[Start of section]

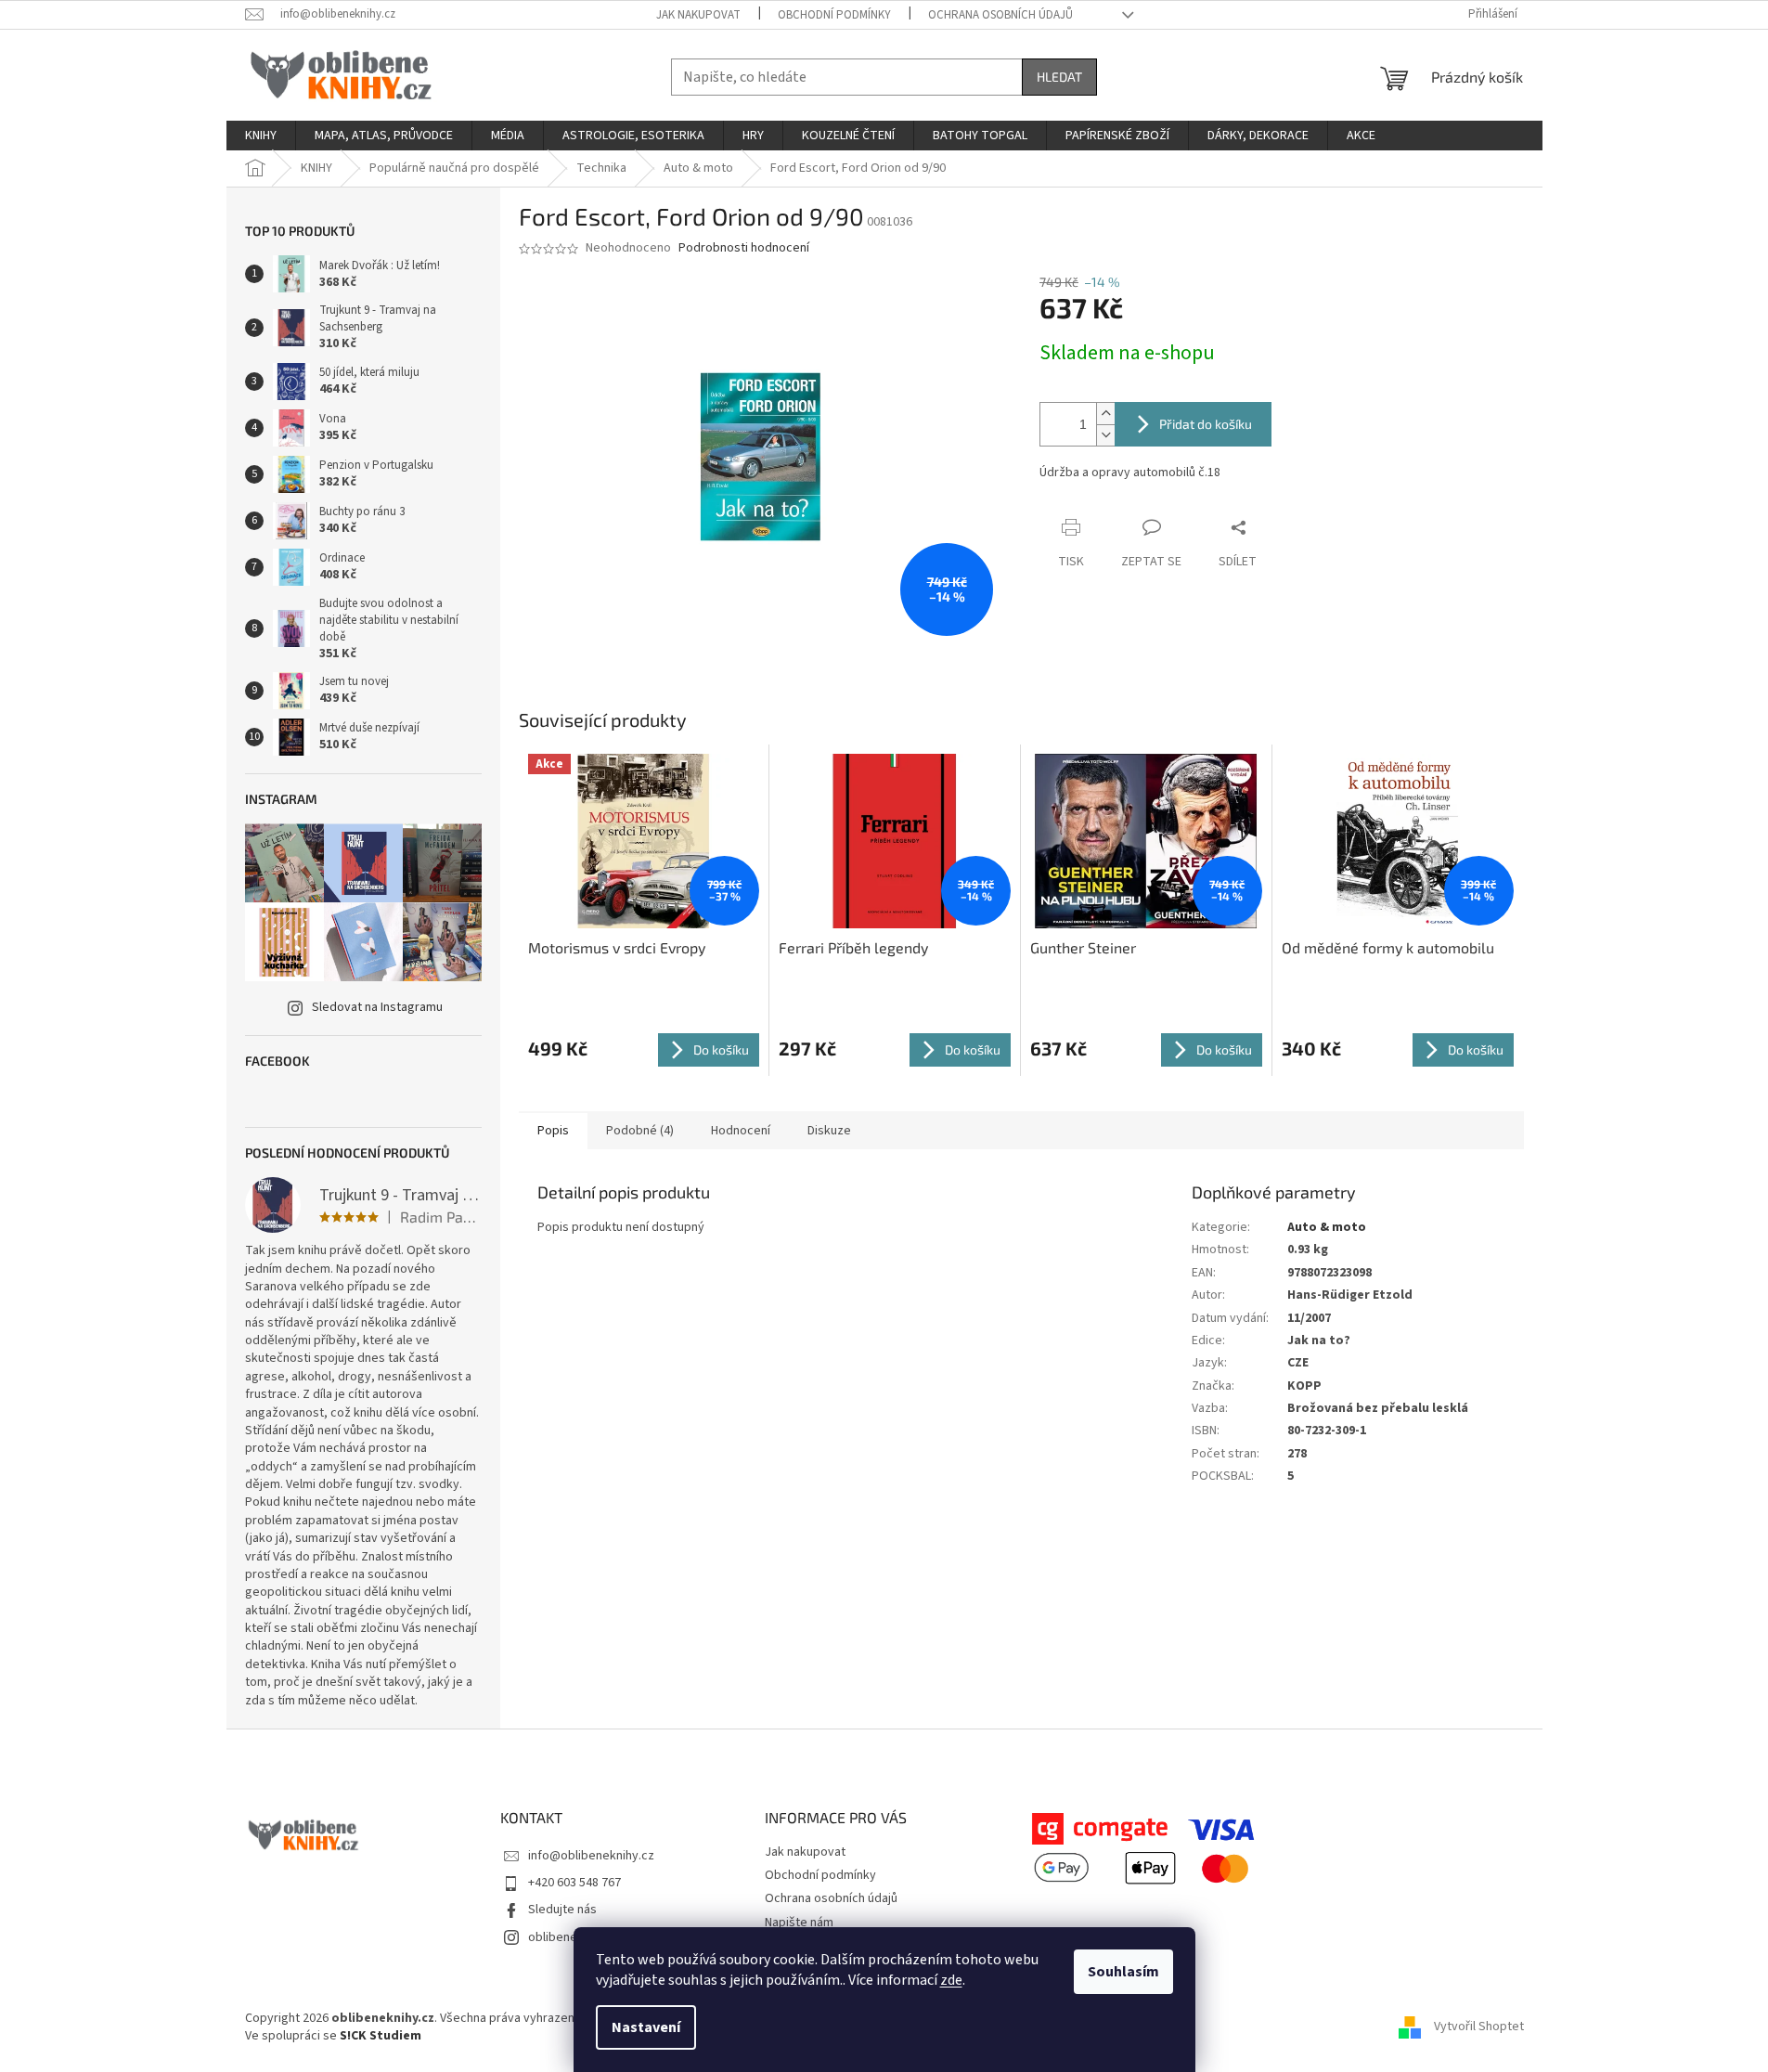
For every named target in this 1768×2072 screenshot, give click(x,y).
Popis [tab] (553, 1130)
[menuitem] (260, 135)
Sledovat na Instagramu (377, 1007)
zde (951, 1980)
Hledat (1059, 76)
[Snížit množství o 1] (1105, 435)
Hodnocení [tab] (740, 1130)
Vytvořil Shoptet (1479, 2027)
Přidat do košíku (1205, 424)
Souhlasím (1123, 1972)
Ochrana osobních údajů (1000, 14)
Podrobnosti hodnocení (743, 248)
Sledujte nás (562, 1909)
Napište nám (799, 1922)
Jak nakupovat (698, 14)
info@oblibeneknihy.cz (591, 1855)
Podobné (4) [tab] (640, 1130)
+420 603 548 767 (574, 1882)
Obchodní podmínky (834, 14)
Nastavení (646, 2027)
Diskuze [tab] (829, 1130)
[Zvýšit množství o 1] (1105, 413)
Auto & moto (1326, 1227)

[End of section]

▶ _TASK STATEMENT_: Using the records above, output their complete text exactly, minus any images.

▶ _ANSWER BOX_:
For every named target in this 1768×2072 screenshot, give click(x,y).
Popis [tab] (553, 1130)
[menuitem] (260, 135)
Sledovat na Instagramu (377, 1007)
zde (951, 1980)
Hledat (1059, 76)
[Snížit množství o 1] (1105, 435)
Hodnocení [tab] (740, 1130)
Vytvořil Shoptet (1479, 2027)
Přidat do košíku (1205, 424)
Souhlasím (1123, 1972)
Ochrana osobních údajů (1000, 14)
Podrobnosti hodnocení (743, 248)
Sledujte nás (562, 1909)
Napište nám (799, 1922)
Jak nakupovat (698, 14)
info@oblibeneknihy.cz (591, 1855)
Podobné (4) [tab] (640, 1130)
+420 603 548 767 (574, 1882)
Obchodní podmínky (834, 14)
Nastavení (646, 2027)
Diskuze [tab] (829, 1130)
[Zvýšit množství o 1] (1105, 413)
Auto & moto (1326, 1227)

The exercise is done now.